When he finally landed a doorman job at the Heritage, a small club and coffeehouse in the Mission Beach area of San Diego, he found himself in a prime position to experience a wealth of musical styles. Budding rockers played the Heritage, as did folk singers, bluesmen, jazz musicians, and country singers. Anything that a given act might want to do was okay.

Officially, Waits was supposed to be the Heritage's ticket taker, but he quickly realized that he was also expected to serve as the bouncer. He was
issued a chair leg to defend himself with and instructed to get rid of the undesirables — obnoxious conventioneers and caffeine-buzzed punks.
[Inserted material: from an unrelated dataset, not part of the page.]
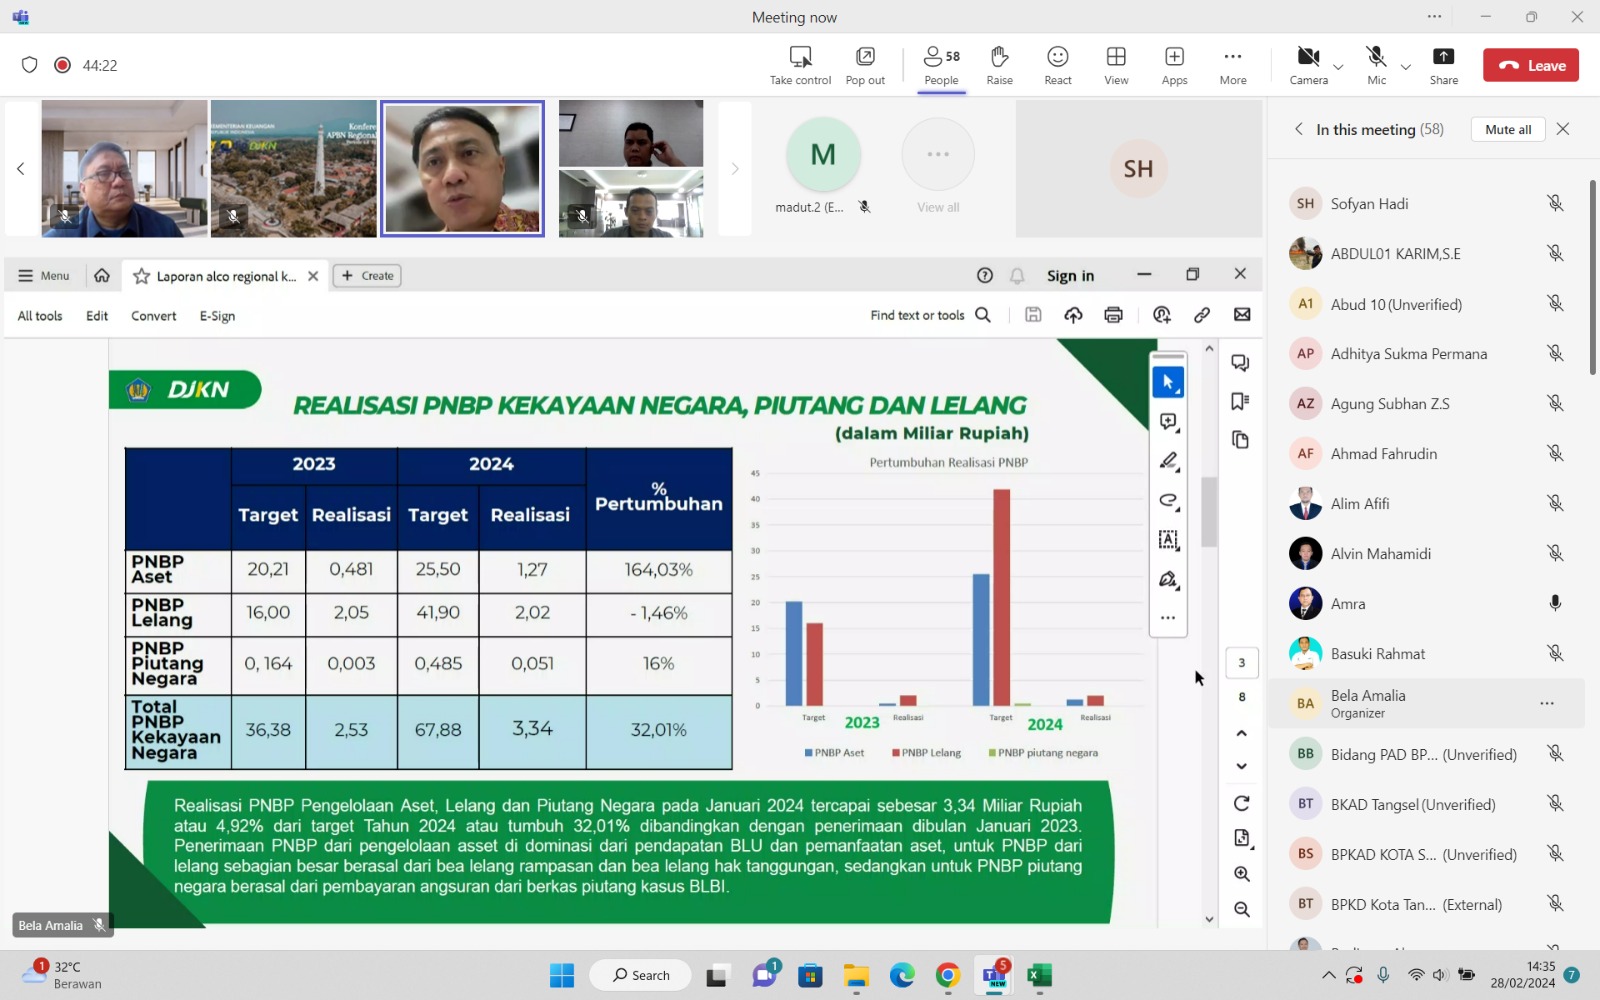Click the PDF vertical scrollbar thumb

[x=1209, y=512]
Music was everywhere, on the job and off. Waits's friends were into whatever was in heavy rotation on am radio, generally content to catch a wave with The Beach Boys or zone out with the incense and peppermints of The Strawberry Alarm Clock. Waits hung back. Love-ins and peace signs didn't do it for him; he failed to idolize Jimi Hendrix; his bedroom remained unadorned with psychedelic posters. His decor choice was actually quirkier than that. Obsessed with lyrics, he pinned the words to Bob Dylan songs all over his walls. He also started listening to some of his parents' old 78-rpm records and was blown away by the Tin Pan Alley tunes of Cole Porter and George Gershwin. “I wasn't thrilled by Blue Cheer, so I found an alternative, even if it was Bing Crosby,” he told David McGee. Waits also came to love jazz, discovering Mose Allison and Dizzy Gillespie.
25

While his buddies were lining up for tickets to see big acts like The Beatles, The Who, and The Kinks, Waits was off indulging his less mainstream tastes. Over time, however, he has developed an appreciation for some of the music of the sixties. As he puts it, “The thing about a record is that it's a record: if you don't want to listen to it right now, don't listen. Listen in thirty years . . . In a sense, you put a record on and there it is. There's that moment they captured . . . I just heard ‘Kicks' by Paul Revere and the Raiders on my way here, and that's a cool song! ‘Wild Thing.' ‘Louie Louie.' I heard ‘Son of a Preacher Man' the other day, and it just killed me. There's a point in the song where [Dusty Springfield] just kind of whispers ‘The only one who could ever love me' really smoky and low. That's a sexy song! Hey, it's all out there.”